* _Assignment_
Please repeat, from the entries that follow, the lines from the one containing "The image size is (1024, 576)." through the one containing "The height and width of the screenshot is (465, 640)." exactly, adding nothing.

Dataset records
= = = =

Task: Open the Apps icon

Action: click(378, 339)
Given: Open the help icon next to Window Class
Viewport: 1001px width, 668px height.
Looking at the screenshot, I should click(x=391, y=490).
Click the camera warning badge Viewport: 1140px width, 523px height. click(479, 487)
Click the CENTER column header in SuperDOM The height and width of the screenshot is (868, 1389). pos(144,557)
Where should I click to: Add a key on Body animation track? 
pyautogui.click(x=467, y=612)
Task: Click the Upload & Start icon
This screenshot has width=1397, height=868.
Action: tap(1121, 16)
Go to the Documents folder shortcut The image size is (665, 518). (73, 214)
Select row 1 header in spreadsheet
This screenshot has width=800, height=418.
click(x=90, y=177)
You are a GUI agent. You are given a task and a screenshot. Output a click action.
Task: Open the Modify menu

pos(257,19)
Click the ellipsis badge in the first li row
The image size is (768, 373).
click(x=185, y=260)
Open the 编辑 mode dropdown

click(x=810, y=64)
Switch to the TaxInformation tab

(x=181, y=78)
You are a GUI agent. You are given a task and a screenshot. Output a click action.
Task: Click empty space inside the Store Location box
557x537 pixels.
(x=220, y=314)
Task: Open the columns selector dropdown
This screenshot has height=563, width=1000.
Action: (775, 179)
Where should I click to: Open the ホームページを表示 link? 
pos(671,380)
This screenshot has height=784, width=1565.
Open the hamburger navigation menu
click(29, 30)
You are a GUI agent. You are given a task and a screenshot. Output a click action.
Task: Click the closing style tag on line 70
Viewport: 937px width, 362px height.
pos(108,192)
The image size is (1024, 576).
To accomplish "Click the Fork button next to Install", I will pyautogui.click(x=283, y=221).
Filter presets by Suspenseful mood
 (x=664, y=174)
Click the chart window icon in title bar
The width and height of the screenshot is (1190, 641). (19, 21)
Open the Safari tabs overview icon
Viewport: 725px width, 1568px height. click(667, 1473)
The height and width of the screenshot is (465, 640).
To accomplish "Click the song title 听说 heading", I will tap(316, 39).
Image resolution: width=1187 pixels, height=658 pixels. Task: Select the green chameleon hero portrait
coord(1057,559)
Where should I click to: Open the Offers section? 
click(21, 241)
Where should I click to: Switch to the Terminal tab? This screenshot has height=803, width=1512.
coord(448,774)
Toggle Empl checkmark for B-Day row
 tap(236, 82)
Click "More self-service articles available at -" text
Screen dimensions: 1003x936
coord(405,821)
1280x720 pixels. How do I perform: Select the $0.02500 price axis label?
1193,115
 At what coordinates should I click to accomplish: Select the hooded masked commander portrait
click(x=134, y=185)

= = = =

* _Answer section_
The image size is (1024, 576).
To accomplish "Click the Fork button next to Install", I will pyautogui.click(x=283, y=221).
Filter presets by Suspenseful mood
 (x=664, y=174)
Click the chart window icon in title bar
The width and height of the screenshot is (1190, 641). (19, 21)
Open the Safari tabs overview icon
Viewport: 725px width, 1568px height. click(667, 1473)
The height and width of the screenshot is (465, 640).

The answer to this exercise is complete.